= Beginning of Section =
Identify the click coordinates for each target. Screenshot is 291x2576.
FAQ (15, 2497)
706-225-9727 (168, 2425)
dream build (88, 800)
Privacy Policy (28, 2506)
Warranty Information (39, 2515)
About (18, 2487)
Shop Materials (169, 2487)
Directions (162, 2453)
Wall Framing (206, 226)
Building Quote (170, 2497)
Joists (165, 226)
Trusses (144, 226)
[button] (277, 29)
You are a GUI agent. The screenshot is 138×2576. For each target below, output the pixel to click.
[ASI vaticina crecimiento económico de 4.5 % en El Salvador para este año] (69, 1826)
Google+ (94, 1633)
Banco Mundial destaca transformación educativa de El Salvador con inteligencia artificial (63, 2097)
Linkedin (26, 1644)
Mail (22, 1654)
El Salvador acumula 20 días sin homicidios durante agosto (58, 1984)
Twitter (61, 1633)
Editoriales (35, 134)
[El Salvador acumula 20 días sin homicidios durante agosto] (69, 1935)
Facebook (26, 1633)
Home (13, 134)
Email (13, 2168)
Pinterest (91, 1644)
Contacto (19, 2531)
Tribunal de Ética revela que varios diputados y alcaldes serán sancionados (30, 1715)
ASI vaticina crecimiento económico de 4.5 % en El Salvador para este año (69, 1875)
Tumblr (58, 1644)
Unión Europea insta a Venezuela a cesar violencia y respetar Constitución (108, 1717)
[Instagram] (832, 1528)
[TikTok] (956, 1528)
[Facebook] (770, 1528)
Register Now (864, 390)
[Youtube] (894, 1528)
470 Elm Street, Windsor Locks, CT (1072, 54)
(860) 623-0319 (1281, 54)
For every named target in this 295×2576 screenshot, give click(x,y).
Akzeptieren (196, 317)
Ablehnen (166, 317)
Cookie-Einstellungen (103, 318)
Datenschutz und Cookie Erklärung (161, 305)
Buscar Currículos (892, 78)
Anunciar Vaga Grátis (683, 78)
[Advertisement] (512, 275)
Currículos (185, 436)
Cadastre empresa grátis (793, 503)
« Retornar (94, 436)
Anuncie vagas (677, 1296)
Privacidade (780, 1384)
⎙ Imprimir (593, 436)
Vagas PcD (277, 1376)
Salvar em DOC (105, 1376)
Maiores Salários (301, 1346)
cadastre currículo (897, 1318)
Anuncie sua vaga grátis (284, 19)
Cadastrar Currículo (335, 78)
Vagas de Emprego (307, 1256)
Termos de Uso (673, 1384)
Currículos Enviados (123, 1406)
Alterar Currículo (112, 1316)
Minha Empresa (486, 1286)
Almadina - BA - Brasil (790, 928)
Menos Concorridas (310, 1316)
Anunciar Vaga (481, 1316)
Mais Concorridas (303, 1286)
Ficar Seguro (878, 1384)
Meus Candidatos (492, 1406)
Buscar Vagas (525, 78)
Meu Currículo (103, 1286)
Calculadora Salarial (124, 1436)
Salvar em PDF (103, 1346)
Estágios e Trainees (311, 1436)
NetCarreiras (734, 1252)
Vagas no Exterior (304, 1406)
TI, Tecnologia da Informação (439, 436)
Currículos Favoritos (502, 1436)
= End of Section =
• [TASK TO COMPLETE]:
Once you have read the records above, please copy them out exactly.

• [EXPECTED ANSWER]:
Identify the click coordinates for each target. Screenshot is 291x2576.
FAQ (15, 2497)
706-225-9727 (168, 2425)
dream build (88, 800)
Privacy Policy (28, 2506)
Warranty Information (39, 2515)
About (18, 2487)
Shop Materials (169, 2487)
Directions (162, 2453)
Wall Framing (206, 226)
Building Quote (170, 2497)
Joists (165, 226)
Trusses (144, 226)
[button] (277, 29)
You are a GUI agent. The screenshot is 138×2576. For each target below, output the pixel to click.
[ASI vaticina crecimiento económico de 4.5 % en El Salvador para este año] (69, 1826)
Google+ (94, 1633)
Banco Mundial destaca transformación educativa de El Salvador con inteligencia artificial (63, 2097)
Linkedin (26, 1644)
Mail (22, 1654)
El Salvador acumula 20 días sin homicidios durante agosto (58, 1984)
Twitter (61, 1633)
Editoriales (35, 134)
[El Salvador acumula 20 días sin homicidios durante agosto] (69, 1935)
Facebook (26, 1633)
Home (13, 134)
Email (13, 2168)
Pinterest (91, 1644)
Contacto (19, 2531)
Tribunal de Ética revela que varios diputados y alcaldes serán sancionados (30, 1715)
ASI vaticina crecimiento económico de 4.5 % en El Salvador para este año (69, 1875)
Tumblr (58, 1644)
Unión Europea insta a Venezuela a cesar violencia y respetar Constitución (108, 1717)
[Instagram] (832, 1528)
[TikTok] (956, 1528)
[Facebook] (770, 1528)
Register Now (864, 390)
[Youtube] (894, 1528)
470 Elm Street, Windsor Locks, CT (1072, 54)
(860) 623-0319 (1281, 54)
For every named target in this 295×2576 screenshot, give click(x,y).
Akzeptieren (196, 317)
Ablehnen (166, 317)
Cookie-Einstellungen (103, 318)
Datenschutz und Cookie Erklärung (161, 305)
Buscar Currículos (892, 78)
Anunciar Vaga Grátis (683, 78)
[Advertisement] (512, 275)
Currículos (185, 436)
Cadastre empresa grátis (793, 503)
« Retornar (94, 436)
Anuncie vagas (677, 1296)
Privacidade (780, 1384)
⎙ Imprimir (593, 436)
Vagas PcD (277, 1376)
Salvar em DOC (105, 1376)
Maiores Salários (301, 1346)
cadastre currículo (897, 1318)
Anuncie sua vaga grátis (284, 19)
Cadastrar Currículo (335, 78)
Vagas de Emprego (307, 1256)
Termos de Uso (673, 1384)
Currículos Enviados (123, 1406)
Alterar Currículo (112, 1316)
Minha Empresa (486, 1286)
Almadina - BA - Brasil (790, 928)
Menos Concorridas (310, 1316)
Anunciar Vaga (481, 1316)
Mais Concorridas (303, 1286)
Ficar Seguro (878, 1384)
Meus Candidatos (492, 1406)
Buscar Vagas (525, 78)
Meu Currículo (103, 1286)
Calculadora Salarial (124, 1436)
Salvar em PDF (103, 1346)
Estágios e Trainees (311, 1436)
NetCarreiras (734, 1252)
Vagas no Exterior (304, 1406)
TI, Tecnologia da Informação (439, 436)
Currículos Favoritos (502, 1436)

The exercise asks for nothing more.